The Secret Scourge: Metaphors of Hybridization and Contamination

between the English and the Irish

The history of the relationship between Ireland and England prefigures and predates much of the colonialist and postcolonialist literary theory and figures of today. In fact, in many ways the history of these two nations defines colonialist/postcolonialist thought. The stereotypical Irishman of English Literature possesses many of the characteristics of the archetypal colonial/postcolonial subject: an oral tradition, the distrust of science and rationality in favor the occult and emotion, a reputation for disorderliness, drunkenness, sloth, and savagery. In addition, the feminization and relegation to a childlike/subaltern position of the colonized people by the patriarchal colonizers, the accusation of cannibalism, the question of race, are characteristics of the history of Ireland and England.

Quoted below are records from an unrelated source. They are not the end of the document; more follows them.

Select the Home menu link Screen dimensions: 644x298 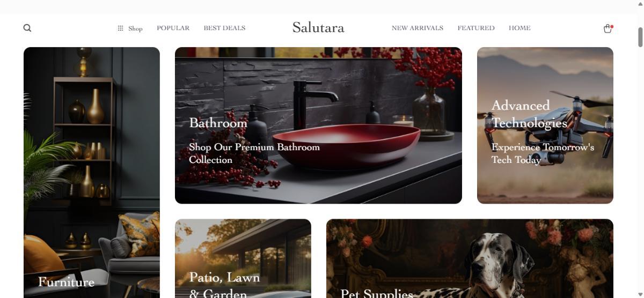519,28
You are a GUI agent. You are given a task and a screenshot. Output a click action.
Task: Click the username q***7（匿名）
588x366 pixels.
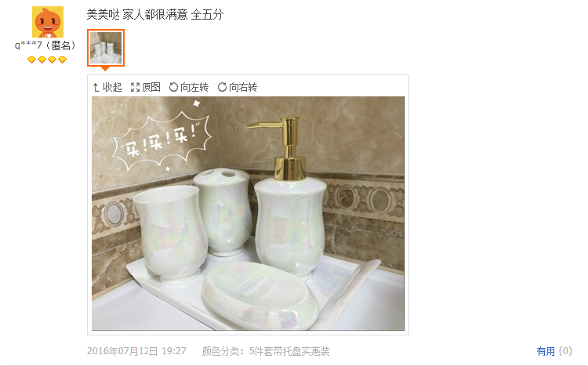coord(45,45)
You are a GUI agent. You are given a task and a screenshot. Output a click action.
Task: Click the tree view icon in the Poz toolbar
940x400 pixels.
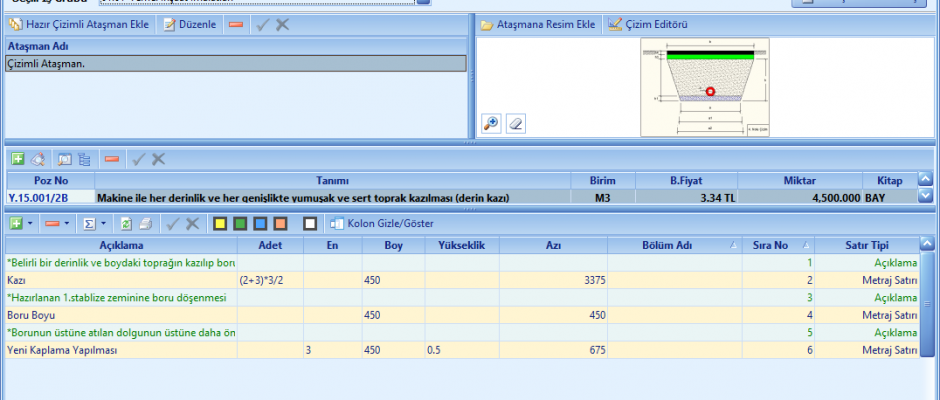pos(84,159)
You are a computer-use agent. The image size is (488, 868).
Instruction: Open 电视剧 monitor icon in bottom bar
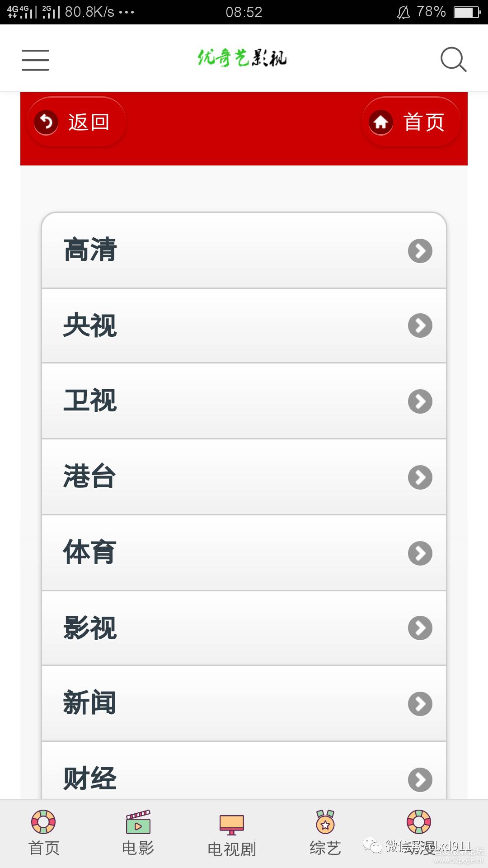(x=232, y=825)
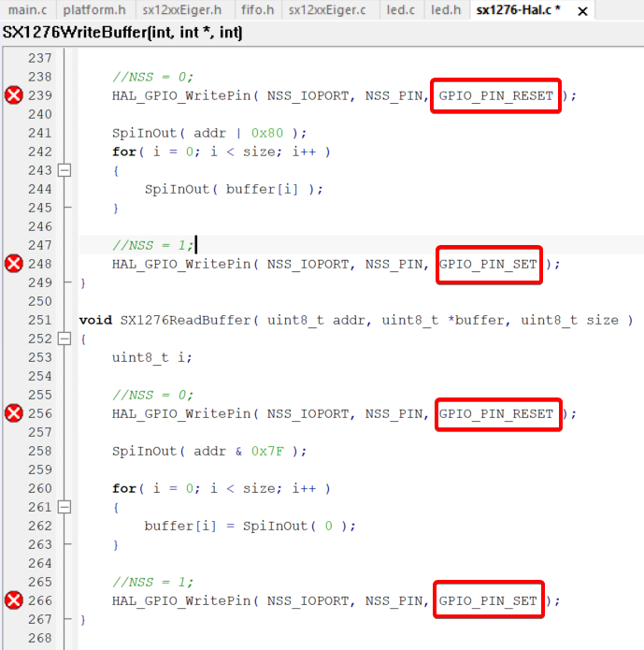Image resolution: width=644 pixels, height=650 pixels.
Task: Switch to the sx12xxEiger.h tab
Action: (x=182, y=10)
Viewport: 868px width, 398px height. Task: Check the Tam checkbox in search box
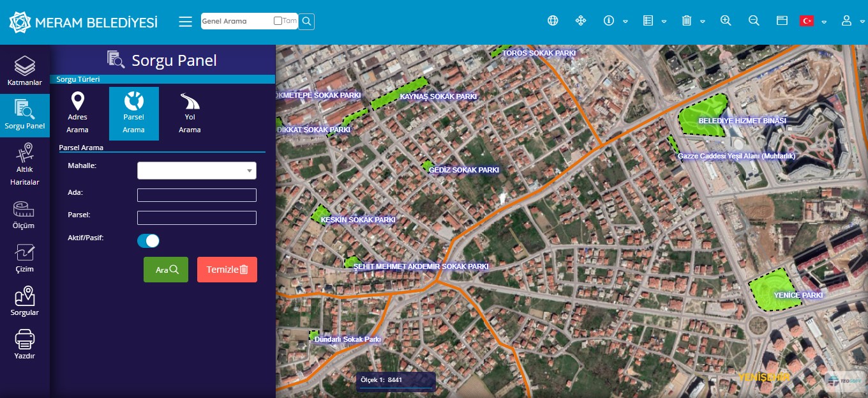[x=278, y=21]
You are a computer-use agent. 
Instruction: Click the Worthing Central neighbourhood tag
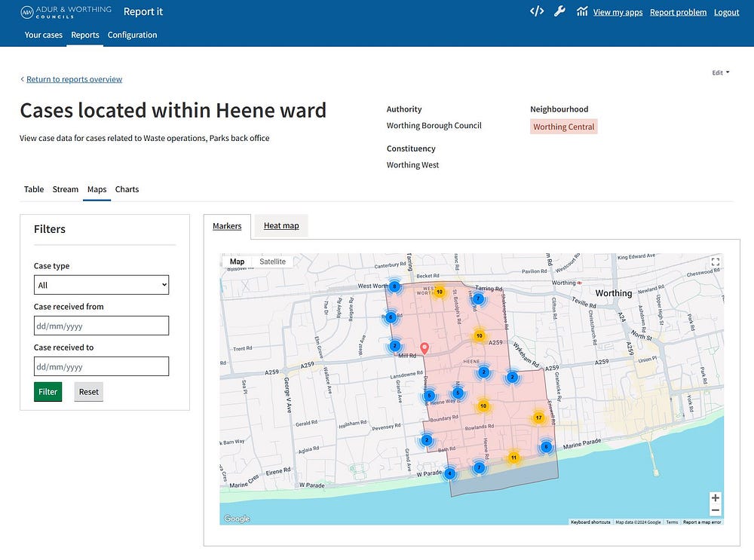point(563,127)
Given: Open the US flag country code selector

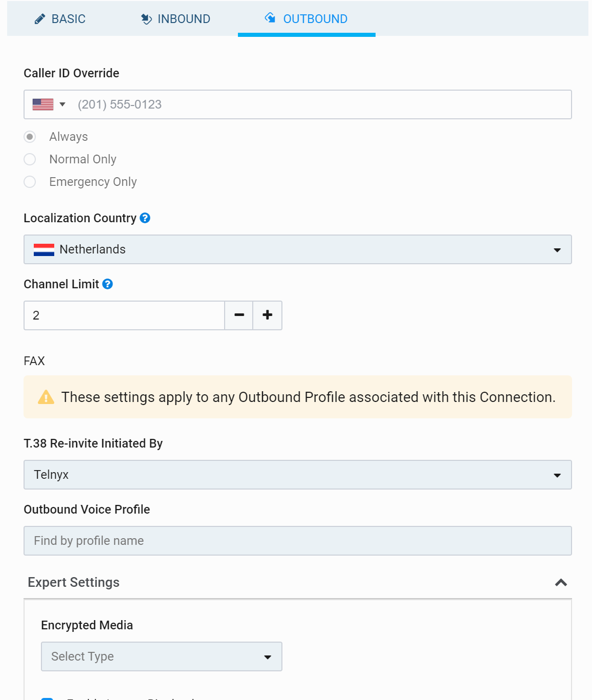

However, I realize that making Ireland a stand-in for other postcolonial nations commits yet another act of imperial appropriation. I justify this appropriation in hope of (do not all colonizers have their noble causes?) further exploration of the conflicts or compatibilities rising from a dialogue between these two nations. There are two factors which make Ireland and England unique in their colonial relationship: history and language. The history between the two countries is more than 1000 years. In many countries the cycle of colonization and decolonization occurs in the last 300 years or less, but the Irish seem to be stuck in slow-motion. They were first colonized by the English in the 12th century and declared a "free state" finally in 1923 (although this is still a contentious point). The Irish "free state" then begins some 25 years or more before many of the nations of Africa, the Caribbean, and India gain the status of nationhood. More than any other country, Ireland has had 800 years as a colonial subject and, in the 20th century, at least 25 more years of postcolonial experience. Secorid, for the most part, the language of both the colonizer and the colonized has been the same for many years. This is not to downplay the importance of Gaelic, and I may be betraying an English bias, but I believe that there are enough Irish who speak Gaelic (and too many Irish that do not) that something of importance would be translated into English. I am we'll aware that I have no way of knowing whether this belief is unfounded or not. The issue of a lost language is one with which many postcolonial critics continue to wrestle. Despite this long history and commonality of language, neither country has destroyed or absorbed the culture of the other. Each country has maintained separate identities and values and offers a unique arena in which to investigate writing's mediation of cross-cultural dialogues.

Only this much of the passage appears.